The Sony 1080p dual outputs are not an indication of performance – at best 1080p is an indication that Sony considered this resolution the sweet spot of the market. The use case of dual 1080p just shows that the RSX has a PC pedigree, and has been cobbled together with the console.


Not even gonna go there on this one...
 
Kleegamefan said:
He didnt really answer the question at all..."The Unified Shader Architecture actually improves overall performance"....improves performance compared to what?? nV2a? R480? RSX?......he doesn't answer this question and quickly shifts to the definition of a UMA....why???

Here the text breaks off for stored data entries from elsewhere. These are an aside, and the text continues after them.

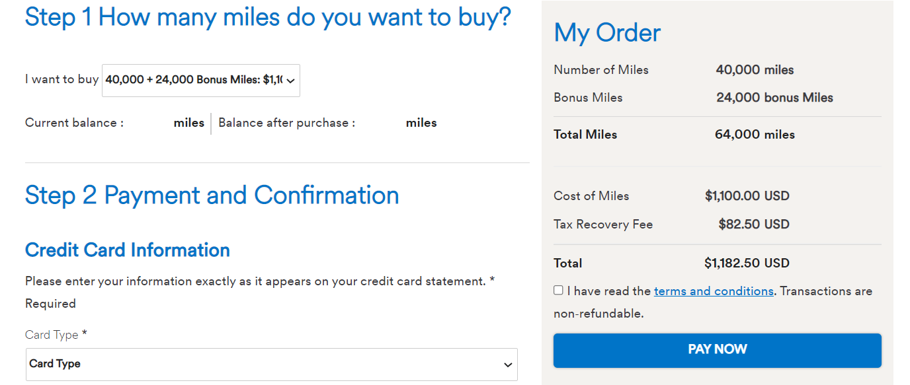Click the Current balance label
The height and width of the screenshot is (385, 910).
coord(74,123)
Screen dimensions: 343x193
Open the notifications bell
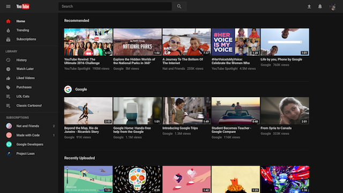[x=320, y=6]
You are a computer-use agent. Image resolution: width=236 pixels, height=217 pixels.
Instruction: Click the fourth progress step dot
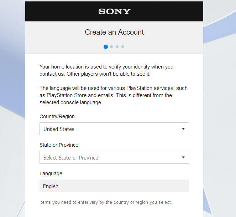[x=123, y=47]
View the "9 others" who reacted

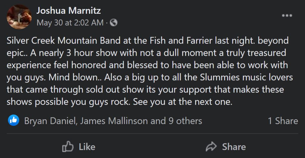click(185, 121)
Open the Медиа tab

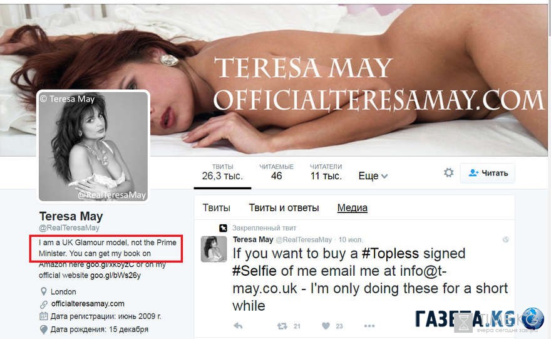tap(352, 208)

Well, obviously if you had a GPU with 48 vertex and 48 pixel shaders, it'd be more powerful. I think what he means is that the unified architecture ends up being the most efficient use of 48 shader units.
 
Kleegamefan said:
I found this bit interesting:


This seems to be more about costs and not about performance....that is surprising...
That it's a seperate die, not that it is embedded ram with attached logic. Which is the reason why the 360gpu will likely outperform the rsx in bandwidth.
 
IJoel said:
Well, obviously if you had a GPU with 48 vertex and 48 pixel shaders, it'd be more powerful. I think what he means is that the unified architecture ends up being the most efficient use of 48 shader units.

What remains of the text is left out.